Day 18 of 30 in 30 — Pinecones on Parade

Painting of pinecones

8″ x 10″ watercolor painting of pinecones connected to their branch, kind of like a straggly parade. $25

Sketch of the pinecone branch in pencil

Sketch of the pinecone branch in pencil

Today’s painting is from my huge collection of “cool nature stuff” that I mean to paint one day. Hmmm…perhaps that could be another theme in a 30 in 30 day challenge…anyway…This branch of pinecones has always amused me because each cone has its own character, some more ragged with sections of wind or water wear,  and they remind me of kindergarteners wandering along, still learning how to walk in a line. Pinecones on parade!

I started the painting with a light wet in wet area and then when it was dry, I went in with darker browns made from burnt umber/ quin burnt orange/ultramarine in various proportions.  I’m not sure I needed to darken the shadow area but it helped define it more.  I splattered paint by tapping a brush partly full of paint against my wrist in various places.

From the sketchbook — leaves and pinecone

sketch with wash of leaves and pinecone

Sketch of leaves and a pine  cone with watercolor wash in sketchbook.  Click on image to make it larger.

Yesterday I spent studio time working on a fall desert landscape and got the aerial perspective down quite well.  That’s when you create distance by having areas in the background get lighter and bluer.  And the clouds were fairly ok in the sky.  And then, I blew up the painting with a poorly painted tree that just got worse and worse!  Once again wish that I’d taken a photo before taking that next step.

So I watched a Sterling Edwards watercolor video on brushes and brush strokes and realized I need to use flat brushes *way* more to do trees and washes, etc. so it that viewing was good timing.

Today I’m practicing brush strokes, making trees, learning more about how much water/pigment certain brushes contain.

So here’s a sketch I did several days ago that I added washes to recently.  Sketchbook paper doesn’t allow you to lift and merge washes well, so once it’s down, it’s staying, but I think it turned out ok.  Do you sense a theme here of what I like to paint?

Pinecone Trio — Day #15 of challenge

Pinecone 2

Pinecone Trio, soprano. Click image to view larger.

Having a bit of fun with the naming of these little guys!

Pinecone 3

Pinecone Trio, alto. Click image to view larger.
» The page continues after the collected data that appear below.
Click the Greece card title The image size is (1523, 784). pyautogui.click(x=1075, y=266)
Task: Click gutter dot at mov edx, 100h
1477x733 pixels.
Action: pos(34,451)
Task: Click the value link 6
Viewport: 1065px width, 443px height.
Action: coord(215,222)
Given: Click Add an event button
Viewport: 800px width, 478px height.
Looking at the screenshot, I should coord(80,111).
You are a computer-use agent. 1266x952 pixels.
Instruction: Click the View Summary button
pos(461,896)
I was experimenting with better ways to express a pinecone, and these were the most successful. The key is to lay down color, warm (more yellow) for the lighted side, cool (more blueish)for the shadowed side. When it’s dry, life out the color of the tips of the cone and then added the darks to give it shape. That’s the hard part for me!

painting of pinecone

Pinecone Trio, tenor. Click on image to view larger

So who’s your favorite singer?  I’m partial to the soprano….

Double Pinecones — Day 6 of the challenge


Watercolor of double pinecones. Done in two colors: orange and blue. 5″ x 9″. Available.  Click on the image to view it larger

This is painted with only two colors which are really an orange and a blue.  Those colors are opposites on the color wheel which means they look great together AND they make wonderful grays that can look more cool (with more blue) or warm (with more orange).  The two colors are cobalt blue and quinacridone burnt orange.
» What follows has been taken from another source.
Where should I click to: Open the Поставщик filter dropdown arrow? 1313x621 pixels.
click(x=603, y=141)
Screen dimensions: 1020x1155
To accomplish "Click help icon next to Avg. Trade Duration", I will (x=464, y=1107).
Back to my favorite color combination and subject matter!  For some reason I’m fascinated with pinecones and although they aren’t easy to sketch, and I get “lost” in the layers and edges as they wind their way around the cone, I do love them.

This is a painting of double pinecones that are still connected to their original branch, but you can’t see the branch because it’s behind them.  I love how due to the elements one is stripped down to the center core for most of it, while the other is whole.

Ink  sketch of the pinecones

Ink sketch of the double pinecones.  Click on the image to view it larger

I’ve included the sketch from my sketchbook to show you how the process started.  in sketchbook, working on getting the values (lights and darks) and the shapes

Cones and Pod, Day #4 of the 30 in 30 watercolor challenge

watercolor pine cones and seed pod

watercolor with ink of pinecones and seed pod. Available.

This little painting is of two pinecones and a seed pod. Which do you like better? Yesterday’s white pine cone or today’s cones and pod?

This one is about 4″ x 6″ and again done by blending colors on the paper and then sketching on top, and then adding paint for definition.

It was fun to get the shapes of the seeds in the pod by dropping in colors.

Continuing the fall theme day #3

Rachel Murphree watercolor ink ink sketch of white pine pinecone

white pine pinecone, ink sketch on wet in wet watercolor wash with additional paint for shading.  Available.

For those of you that, like me, love the muted colors of this season, here’s a pinecone just for you… correction:  a white pine pinecone!

not sure what kind of pine this comes from but I love its shape.

The painting is about 4″ x 6″. It was fun to have a color down already as the first layer and then sketch on top of it.